En tout cas j'espérais secrètement que ça nous garantissait une
année à venir du tonnerre avec des cascades de bonheur et et des
myriades de rêves qui se réalisent, comme par exemple mon désir
inassouvi d'avoir enfin des poules – vu que t'avais dit non pour
les lapins...
Quoiqu'il
en soit, décembre était un hiver plat cette année, avec pas de
neige, pas de froid, que du mistral et de la pluie, et même pas de
température en dessous de zéro. J'avais un creux dans le coeur à
cause de la montagne qui me manquait, avec sa glace et ses frimas,
son grand ciel bleu et blanc découpé en arrêtes vertigineuses sur
le vert éternel des sapins et le brun tendre des mélèzes. J'avais
les jambes engourdies du manque de ballades en forêt, et une envie
de bêtes, de pelage et de paille, une envie de l'odeur du foin dans
une bergerie, de l'odeur du feu dans une cheminée, et du chien qui
dort en rond sur un tapis. Genre d'images des livres pour enfant, qui
existent en vrai mais loin d'ici, dans un pays où on sort avec sa
pelle pour déblayer le chemin à cause de la neige, où on coupe son
bois et où il fait super froid dans la maison le matin, avant
d'allumer le feu. Genre de vie qui me manque quand il fait 15° pour
Noël avec pas un milligramme de neige flottante dans le ciel.
Du
coup j'avais développé une addiction aux comptes instagram qui
montraient des images de montagnes, d'arbres et de neige, et je
tricotais de manière compulsive des cadeaux de Noël qu'étaient,
faut bien l'avouer, plutôt médiocres vu que je débutais encore,
mais ça me prenait comme une passion nouvelle ou retrouvée, et je
n'écrivais plus du tout, et je ne lisais pas, et je ne travaillais
plus. Je tricotais et je trouvais dans le tricot une philosophie de
la vie (comme dans l'auto-stop), comme par exemple ce gilet pour
l'enfant-à-venir d'une amie chère à mon coeur: j'avais recommencé
au moins six fois la première boutonnière, avant de comprendre
comment on fait réellement une boutonnière. Et pour la suivante (le
modèle en comptait cinq), il ne m'avait fallu que trois reprises.
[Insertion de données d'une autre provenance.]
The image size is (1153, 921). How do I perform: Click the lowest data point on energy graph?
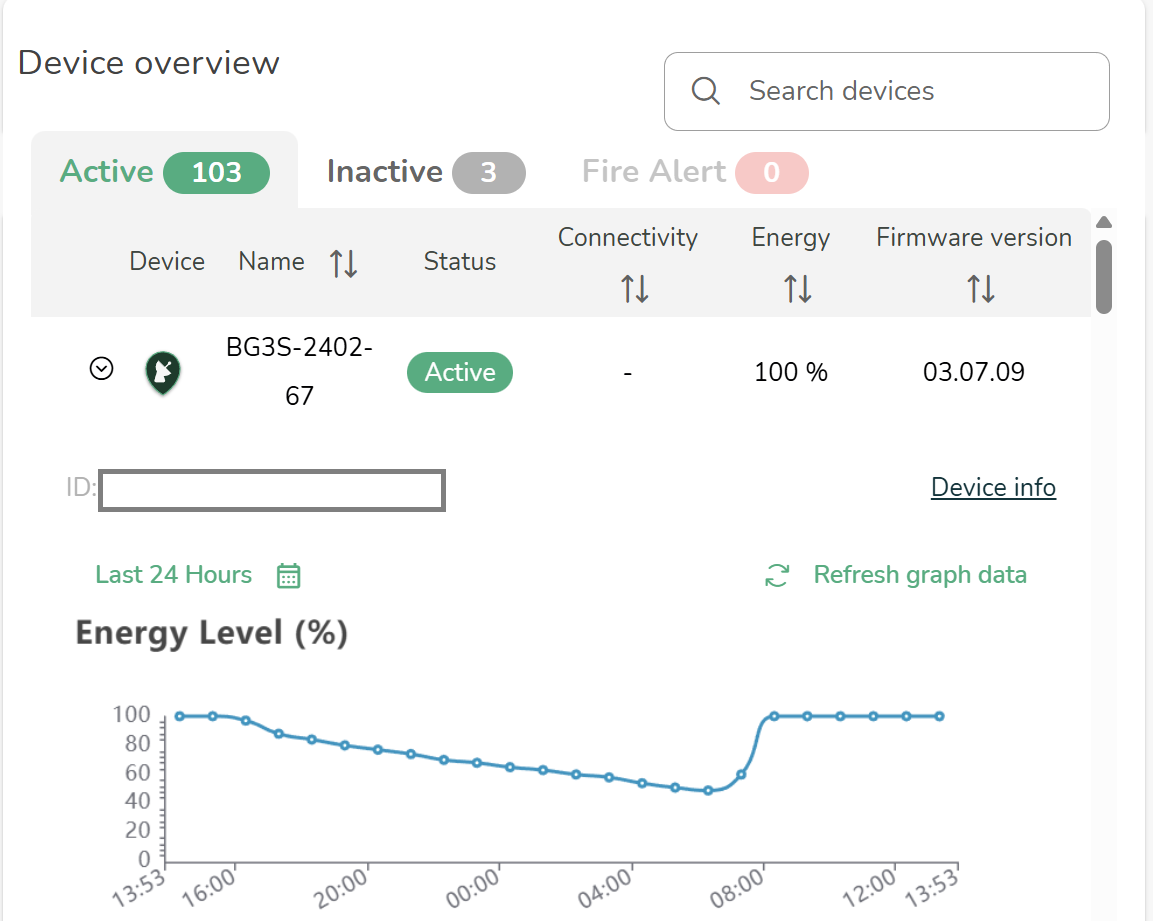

J'avais fait la dernière en ricanant à tes folies à toi qu'était
rentré du travail et qu'essayait de me faire lâcher les aiguilles
pour qu'on se mette tout nus avec nos peaux sous nos mains
frémissantes. Et je me disais, en regardant mon gilet minuscule et
moelleux, que tricoter, ça t'apprend la persévérance et qu'avec du
travail on vient à bout des obstacles et de nos propres lacunes. Ça
paraît vieux, de penser ça, vieux comme une idée dont on n'a plus
besoin quand tout se télécharge, s'achète et se consomme, mais
c'était vrai pourtant. Et c'est vrai aussi que ce qui, en nous, va
lentement, s'enracine mieux et nous rend plus riche que ce à quoi on
accède facilement. Je me disais ces choses-là en écoutant la
musique du film Alabama Monroe (celui qui fait GRAVE pleurer)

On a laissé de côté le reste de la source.